Party Secretary of Heilongjiang
- In office July 1997 – April 2003
- Preceded by: Yue Qifeng
- Succeeded by: Song Fatang

Chairman of Heilongjiang People's Congress
- In office January 2003 – April 2003
- Preceded by: Wang Jiangong [zh]
- Succeeded by: Song Fatang

Minister of Forestry
- In office March 1993 – July 1997
- Preceded by: Gao Dezhan
- Succeeded by: Chen Yaobang

Personal details
- Born: December 1939 (age 86) Guangde County, Anhui, China
- Party: Chinese Communist Party
- Education: Anhui Agricultural University

= Xu Youfang =

Chinese politician

Xu Youfang (徐有芳 (Xú Yǒufāng); born December 1939) is a Chinese politician. He was a member of the 15th and 16th Central Committee of the Chinese Communist Party. He was a delegate to the 9th National People's Congress.

==Biography==
Xu was born in Guangde County (now Guangde), Anhui, in December 1939. In 1959, he entered Anhui Agricultural University, majoring in the Department of Forestry.
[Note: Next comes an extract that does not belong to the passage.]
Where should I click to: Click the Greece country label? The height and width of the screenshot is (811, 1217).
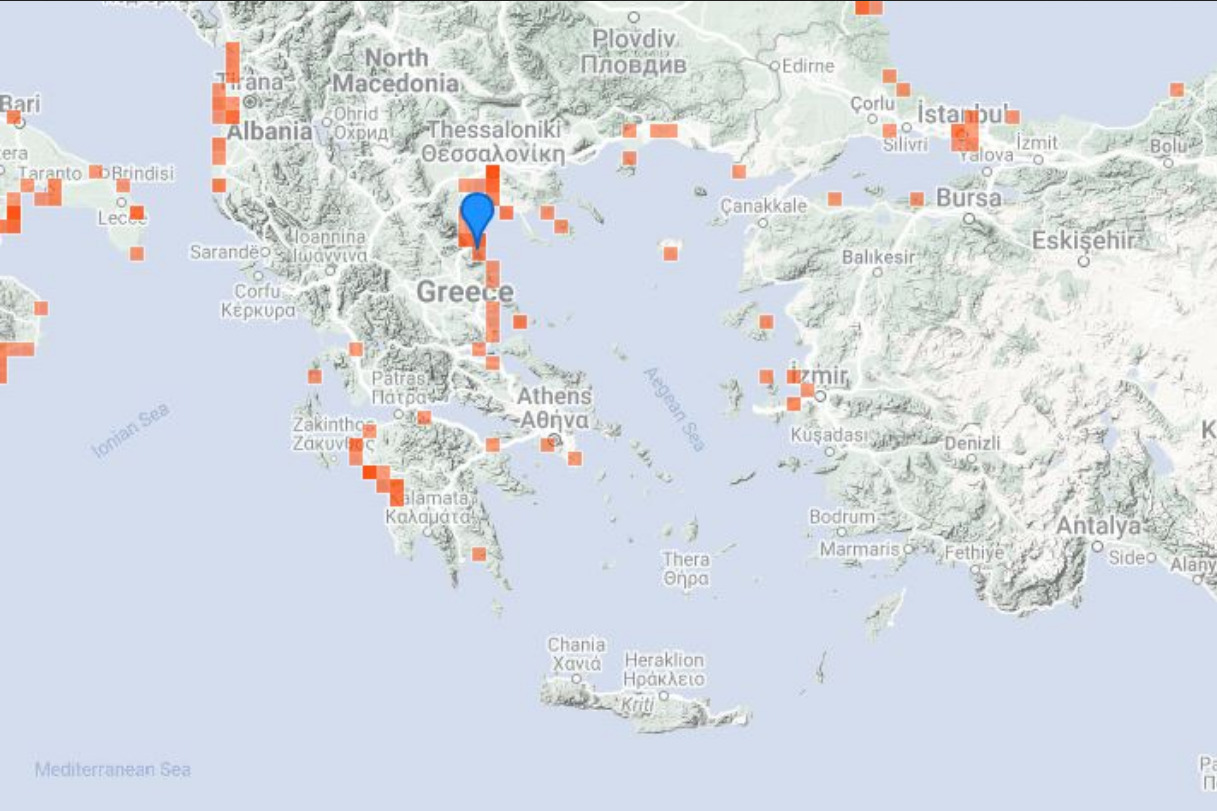[x=464, y=292]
After graduating in 1963, he was assigned as an official to Bajiazi Forestry Bureau in northeast China's Jilin province, and worked there for ten years totally. He joined the Chinese Communist Party (CCP) in April 1973. In October 1973, he was dispatched to Jilin Provincial Forestry Department, where he eventually became its deputy head in April 1983.

In January 1985, he was transferred to Beijing and appointed director of Forestry Industry Bureau of the Ministry of Forestry. He moved up the ranks to become vice minister in March 1986 and minister in March 1993.

He was appointed party secretary of Heilongjiang in July 1997, concurrently serving as chairman of Heilongjiang People's Congress since January 2003.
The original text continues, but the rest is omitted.